▶ [INSTRUCTIONS TO FOLLOW]: When you reach the entries below, transcribe each line word for word.

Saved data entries
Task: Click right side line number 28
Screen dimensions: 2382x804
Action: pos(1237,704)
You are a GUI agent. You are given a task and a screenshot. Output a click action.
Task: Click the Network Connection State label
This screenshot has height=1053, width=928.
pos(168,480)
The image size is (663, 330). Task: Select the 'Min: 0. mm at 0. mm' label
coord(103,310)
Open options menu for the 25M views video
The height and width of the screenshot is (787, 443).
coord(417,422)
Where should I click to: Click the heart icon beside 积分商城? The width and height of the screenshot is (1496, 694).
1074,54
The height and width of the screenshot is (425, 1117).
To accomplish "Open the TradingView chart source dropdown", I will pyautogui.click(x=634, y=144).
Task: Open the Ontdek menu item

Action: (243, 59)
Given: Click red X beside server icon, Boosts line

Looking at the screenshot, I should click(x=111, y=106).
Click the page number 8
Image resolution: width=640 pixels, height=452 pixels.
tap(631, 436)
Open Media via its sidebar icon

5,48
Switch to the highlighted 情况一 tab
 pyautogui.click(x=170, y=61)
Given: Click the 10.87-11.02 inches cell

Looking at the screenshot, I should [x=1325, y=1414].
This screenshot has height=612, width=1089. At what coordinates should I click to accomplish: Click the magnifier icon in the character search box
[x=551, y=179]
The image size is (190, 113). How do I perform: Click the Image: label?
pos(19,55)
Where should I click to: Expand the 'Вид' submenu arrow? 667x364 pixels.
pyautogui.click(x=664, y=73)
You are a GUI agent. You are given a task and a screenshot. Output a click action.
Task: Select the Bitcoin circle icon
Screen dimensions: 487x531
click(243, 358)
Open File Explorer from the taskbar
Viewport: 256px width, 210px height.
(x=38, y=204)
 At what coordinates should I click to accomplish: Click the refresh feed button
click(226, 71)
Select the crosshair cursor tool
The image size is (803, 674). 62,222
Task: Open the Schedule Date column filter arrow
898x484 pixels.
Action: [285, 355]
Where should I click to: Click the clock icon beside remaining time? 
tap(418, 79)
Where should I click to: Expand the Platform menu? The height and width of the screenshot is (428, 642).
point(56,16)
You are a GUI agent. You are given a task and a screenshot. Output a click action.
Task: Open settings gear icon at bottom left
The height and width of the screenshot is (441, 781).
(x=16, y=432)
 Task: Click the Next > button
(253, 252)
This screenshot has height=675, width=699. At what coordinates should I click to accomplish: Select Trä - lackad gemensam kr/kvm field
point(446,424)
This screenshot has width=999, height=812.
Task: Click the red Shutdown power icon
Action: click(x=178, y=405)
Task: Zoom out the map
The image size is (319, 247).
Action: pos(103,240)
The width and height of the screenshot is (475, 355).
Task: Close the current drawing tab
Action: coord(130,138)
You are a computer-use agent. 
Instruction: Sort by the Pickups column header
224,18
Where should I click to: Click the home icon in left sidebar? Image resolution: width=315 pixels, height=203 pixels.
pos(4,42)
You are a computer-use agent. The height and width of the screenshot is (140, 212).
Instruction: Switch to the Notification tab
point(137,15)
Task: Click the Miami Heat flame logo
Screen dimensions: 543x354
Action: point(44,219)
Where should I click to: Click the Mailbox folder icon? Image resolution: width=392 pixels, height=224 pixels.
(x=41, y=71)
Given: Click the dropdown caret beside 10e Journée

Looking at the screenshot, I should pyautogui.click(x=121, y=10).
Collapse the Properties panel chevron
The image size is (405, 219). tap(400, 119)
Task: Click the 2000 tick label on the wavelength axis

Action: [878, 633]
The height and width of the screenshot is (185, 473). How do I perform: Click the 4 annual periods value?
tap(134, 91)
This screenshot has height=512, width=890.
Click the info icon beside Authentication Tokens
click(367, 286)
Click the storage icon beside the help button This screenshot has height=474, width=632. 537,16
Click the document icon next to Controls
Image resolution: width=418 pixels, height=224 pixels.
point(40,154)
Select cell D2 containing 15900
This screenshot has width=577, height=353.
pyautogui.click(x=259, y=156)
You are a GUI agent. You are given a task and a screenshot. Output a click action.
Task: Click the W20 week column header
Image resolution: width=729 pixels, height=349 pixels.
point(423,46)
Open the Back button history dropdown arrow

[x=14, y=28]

▶ [TASK OUTPUT]:
Task: Click right side line number 28
Screen dimensions: 2382x804
Action: pos(1237,704)
You are a GUI agent. You are given a task and a screenshot. Output a click action.
Task: Click the Network Connection State label
This screenshot has height=1053, width=928.
pos(168,480)
The image size is (663, 330). Task: Select the 'Min: 0. mm at 0. mm' label
coord(103,310)
Open options menu for the 25M views video
The height and width of the screenshot is (787, 443).
coord(417,422)
Where should I click to: Click the heart icon beside 积分商城? The width and height of the screenshot is (1496, 694).
1074,54
The height and width of the screenshot is (425, 1117).
To accomplish "Open the TradingView chart source dropdown", I will pyautogui.click(x=634, y=144).
Task: Open the Ontdek menu item

Action: (243, 59)
Given: Click red X beside server icon, Boosts line

Looking at the screenshot, I should click(x=111, y=106).
Click the page number 8
Image resolution: width=640 pixels, height=452 pixels.
tap(631, 436)
Open Media via its sidebar icon

5,48
Switch to the highlighted 情况一 tab
 pyautogui.click(x=170, y=61)
Given: Click the 10.87-11.02 inches cell

Looking at the screenshot, I should [x=1325, y=1414].
This screenshot has height=612, width=1089. At what coordinates should I click to accomplish: Click the magnifier icon in the character search box
[x=551, y=179]
The image size is (190, 113). How do I perform: Click the Image: label?
pos(19,55)
Where should I click to: Expand the 'Вид' submenu arrow? 667x364 pixels.
pyautogui.click(x=664, y=73)
You are a GUI agent. You are given a task and a screenshot. Output a click action.
Task: Select the Bitcoin circle icon
Screen dimensions: 487x531
click(243, 358)
Open File Explorer from the taskbar
Viewport: 256px width, 210px height.
(x=38, y=204)
 At what coordinates should I click to accomplish: Click the refresh feed button
click(226, 71)
Select the crosshair cursor tool
The image size is (803, 674). 62,222
Task: Open the Schedule Date column filter arrow
898x484 pixels.
Action: [285, 355]
Where should I click to: Click the clock icon beside remaining time? 
tap(418, 79)
Where should I click to: Expand the Platform menu? The height and width of the screenshot is (428, 642).
point(56,16)
You are a GUI agent. You are given a task and a screenshot. Output a click action.
Task: Open settings gear icon at bottom left
The height and width of the screenshot is (441, 781).
(x=16, y=432)
 Task: Click the Next > button
(253, 252)
This screenshot has height=675, width=699. At what coordinates should I click to accomplish: Select Trä - lackad gemensam kr/kvm field
point(446,424)
This screenshot has width=999, height=812.
Task: Click the red Shutdown power icon
Action: click(x=178, y=405)
Task: Zoom out the map
The image size is (319, 247).
Action: pos(103,240)
The width and height of the screenshot is (475, 355).
Task: Close the current drawing tab
Action: coord(130,138)
You are a computer-use agent. 
Instruction: Sort by the Pickups column header
224,18
Where should I click to: Click the home icon in left sidebar? Image resolution: width=315 pixels, height=203 pixels.
pos(4,42)
You are a computer-use agent. The height and width of the screenshot is (140, 212).
Instruction: Switch to the Notification tab
point(137,15)
Task: Click the Miami Heat flame logo
Screen dimensions: 543x354
Action: point(44,219)
Where should I click to: Click the Mailbox folder icon? Image resolution: width=392 pixels, height=224 pixels.
(x=41, y=71)
Given: Click the dropdown caret beside 10e Journée

Looking at the screenshot, I should pyautogui.click(x=121, y=10).
Collapse the Properties panel chevron
The image size is (405, 219). tap(400, 119)
Task: Click the 2000 tick label on the wavelength axis

Action: [878, 633]
The height and width of the screenshot is (185, 473). How do I perform: Click the 4 annual periods value?
tap(134, 91)
This screenshot has height=512, width=890.
Click the info icon beside Authentication Tokens
click(367, 286)
Click the storage icon beside the help button This screenshot has height=474, width=632. 537,16
Click the document icon next to Controls
Image resolution: width=418 pixels, height=224 pixels.
point(40,154)
Select cell D2 containing 15900
This screenshot has width=577, height=353.
pyautogui.click(x=259, y=156)
You are a GUI agent. You are given a task and a screenshot. Output a click action.
Task: Click the W20 week column header
Image resolution: width=729 pixels, height=349 pixels.
point(423,46)
Open the Back button history dropdown arrow

[x=14, y=28]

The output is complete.